Please first prepare the OpenAI API keys and the MPT-7B model in advance. Put all your available OpenAI API keys under folder `utils/available_keys.txt` (one in a line) to construct a pool for API calling. Besides, please download your own copy of MPT-7B model, and put the checkpoint in folder `mpt_model`.

## Experiments

The experiment in paper can mainly be divided into 4 separate sections, respectively PKG construction, data chain extraction, main experiments and results analysis. All the main codes are under the root folder. For all the codes, you could change the *parameter* snippet as marked in each file in order to change the introduced distractors, tested model, etc. We will introduced sequentially in the following.

### PKG Construction

Initially, please customize your rules and put them under the `utils` folder. The `rule_simple.json` in this file provide the rules we apply in our experiments and serve as an example. The rules are organized into a dictionary. Besides the key "*multi_rules*" for which we will introduce later, other rules are in the format:

```python
Source Type : [[Relation1, Target Type1], [Relation2, Target Type2], ...]
```

The "*multi_rules*" are used to reveal multi-dependent relations. The rules in it follow the format:

```python
Source Type: [[Relation1, Companion Type1, Target Type1, Prompt Qiestion1], ...]
```

The *Relation* and *Prompt Question* in each rule contains "##" and "[]", which are the place holder for source entity and companion entity respectively. *Prompt questions* are used to seek companion entities in the current graph structure.

After customizing the rules, the parametric knowledge graph (PKG) construction is performed through `construct_graph.py`. The filling of the root node can also be customized, and the program will help you do the construction automatically. The  maximum depth and node numbers are also subject to change. The resulting constructed PKGs will be saved under the folder`raw_graph`.

### Data Chain Extraction

To prepare the raw query data and introduce the distractors, we have to perform data extraction in PKG to retrieve knowledge of different structure. This is done automatically through `extract_data.py`.

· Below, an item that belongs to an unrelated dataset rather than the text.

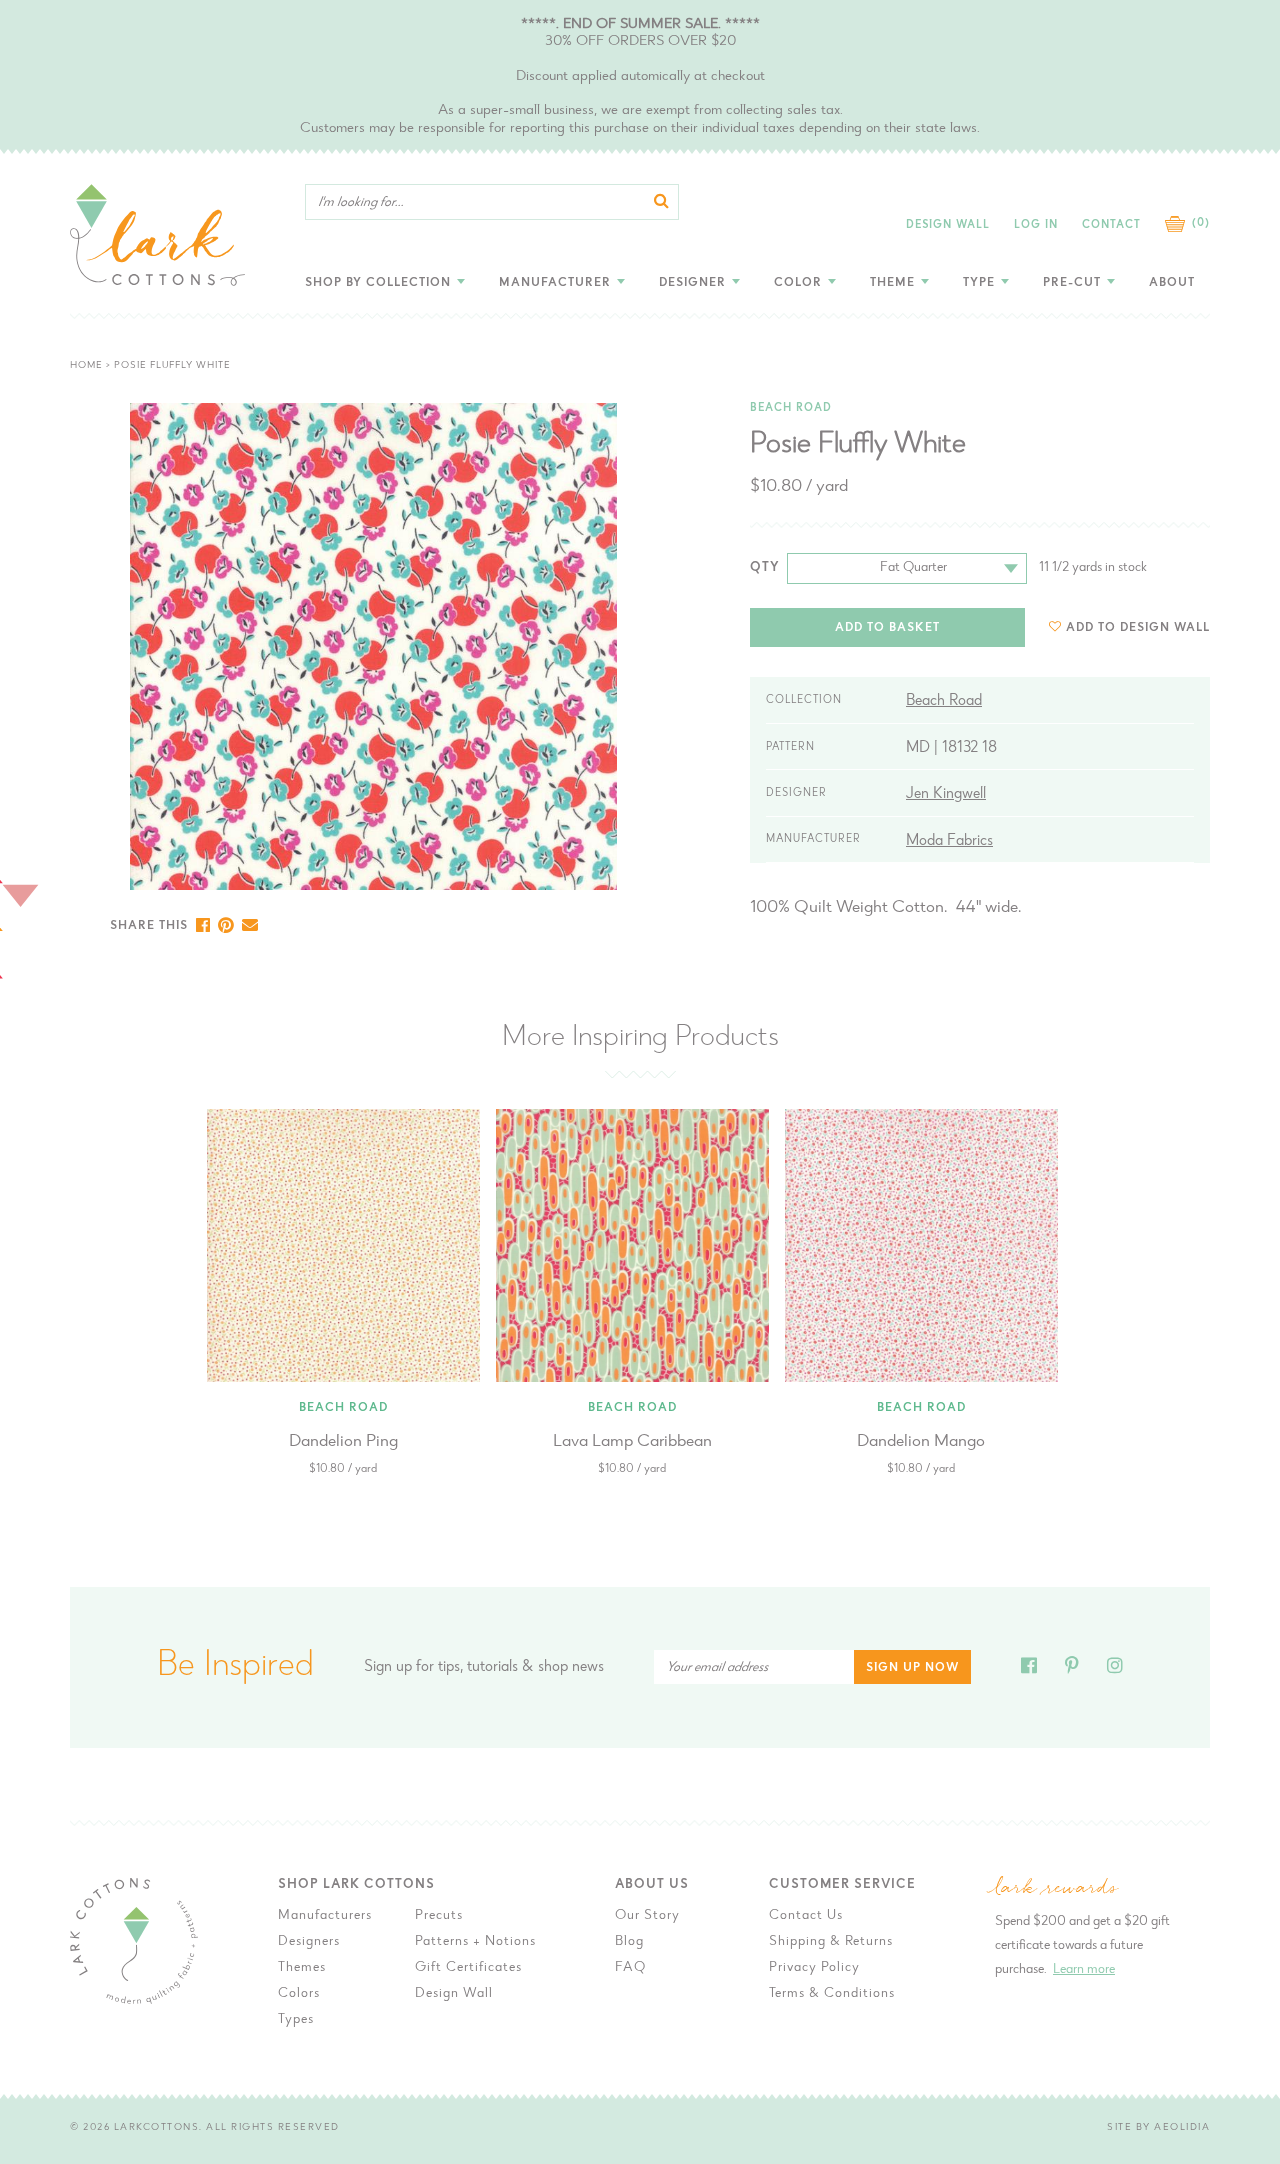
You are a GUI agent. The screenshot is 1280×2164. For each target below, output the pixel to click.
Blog (629, 1942)
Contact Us (806, 1916)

The extraction process mainly does two things: (1) the extraction of multi-hop and multi-dependent data structures in PKG, and (2) the modification to prepare distractors of different degrees, methods and knowledge formats. The number of chains that you would like to retain in each PKG can be customized. The extracted data chains and their associated distractors are saved in the folder `data_chains`.

### Main Experiments

The main experiments are conducted through four code files beginning with `process`. To accelerate the experiment, we use parallelism to improve the efficiency. Two files with `threadversion` indicates these codes support thread-level parallelism, while the other two files support process-level parallelism. Empirically, we apply thread-level parallelism for experiments of MPT model and use process-level parallelism for experiments of GPT model.

Among these four code scripts for the main experiments, two files with `dependent` are used for testing multi-dependent structures, while the other two are used for testing multi-hop structures. In each file, the tested model and the external knowledge format could be controlled through modifying `MODEL` and `FORMAT` in the experiment environment. All the results will be saved under folder `results`.

### Results Analysis

To get the numerical statistics about the consistency and confidence as introduced in the paper, please further do the results analysis through two scripts starting with `analysis`. To analyse the results for multi-dependent structures, please use `analysis_multi_dependent.py`, while to analyse the results for multi-hop structures, please use `analysis_multihop_straight.py`. The analysis will be saved under the folder `analysis`.